CARLOS LÓPEZ-BONILLA, individually and as Mayor of the
Municipality of Rincón; DORIS SOTO; CONJUGAL PARTNERSHIP
LÓPEZ-SOTO; MUNICIPALITY OF RINCÓN,
Defendants, Appellees.
APPEAL FROM THE UNITED STATES DISTRICT COURT
FOR THE DISTRICT OF PUERTO RICO
[Hon. Jamie Pieras, Jr., U.S. Senior District Judge]
Before
Torruella, Circuit Judge,
Baldock,* Senior Circuit Judge,
and Howard, Circuit Judge.
Joan S. Peters with whom Andrés Guillemard-Noble and Nachman
& Guillemard, were on brief, for appellants.
Jorge Martínez-Luciano with whom Johanna M. Emanuelli-Huertas
and Law Offices of Pedro Ortiz Alvarez, were on brief, for,
appellee, Doris Soto, Conjugal Partnership López-Soto; Municipality
of Rincón.
*
Of the Tenth Circuit, sitting by designation.

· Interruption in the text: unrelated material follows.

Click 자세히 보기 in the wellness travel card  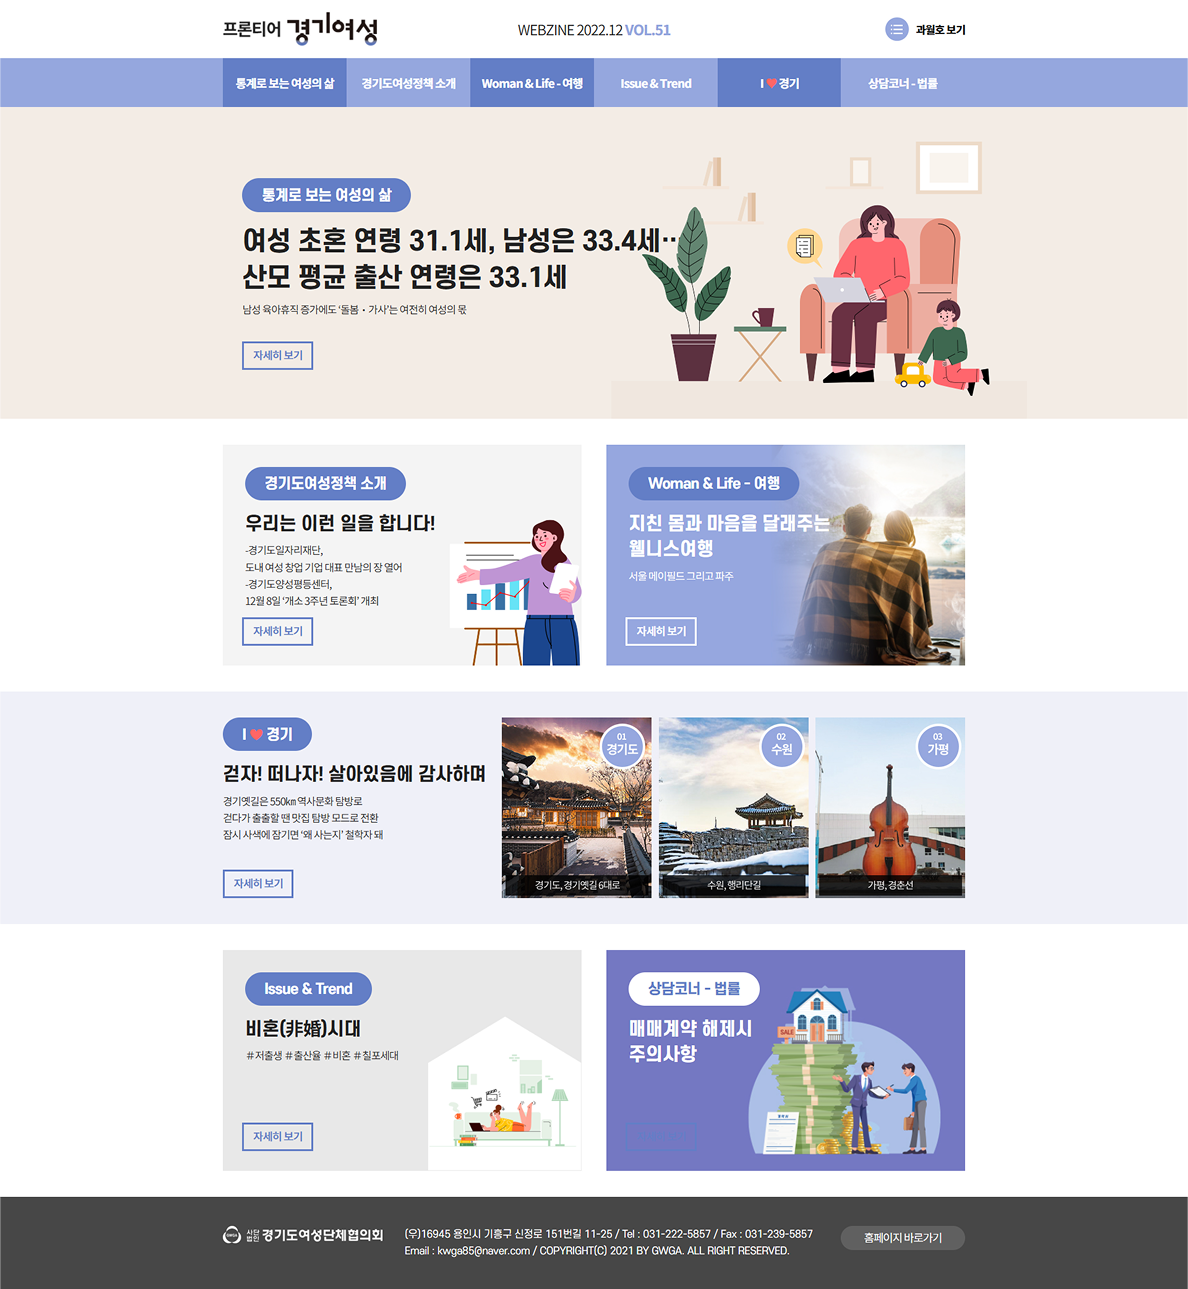click(x=661, y=631)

Rosa Elena Pérez-Agosto, Assistant Solicitor General,
Department of Justice, Office of the Solicitor General with whom
Salvador J. Antonetti-Stutts, Solicitor General, Mariana D. Negrón-
Vargas, Deputy Solicitor General and Maite D. Oronoz-Rodríguez,
Deputy Solicitor General, were on brief for appellee López Bonilla
in his personal capacity.
July 18, 2007
HOWARD, Circuit Judge. This is an appeal of an award of
summary judgment to the mayor of Rincón, Puerto Rico (in his
individual and official capacities), his wife, their conjugal
partnership, and the municipality itself, on claims that they
engaged in unlawful political discrimination against two
developers, their development company, and related persons and
entities. The principal defendant, the mayor, is Carlos López-
Bonilla; the principal plaintiffs, a father-son real estate
development team, are Benjamín Carrero-Nazario and Benjamín
Carrero-Martínez. The mayor is a member of Puerto Rico's Popular
Democratic Party. The developers describe themselves as
"activists" in Puerto Rico's New Progressive Party and are related
by marriage to the former mayor of Rincón, whom López-Bonilla
defeated in the November 2000 election.
In 1997, Carrero-Nazario approached the Puerto Rico
Industrial Development Company and expressed an interest in
purchasing a parcel of land in Rincón owned by the Company. He
wanted to develop a shopping center with a large grocery store.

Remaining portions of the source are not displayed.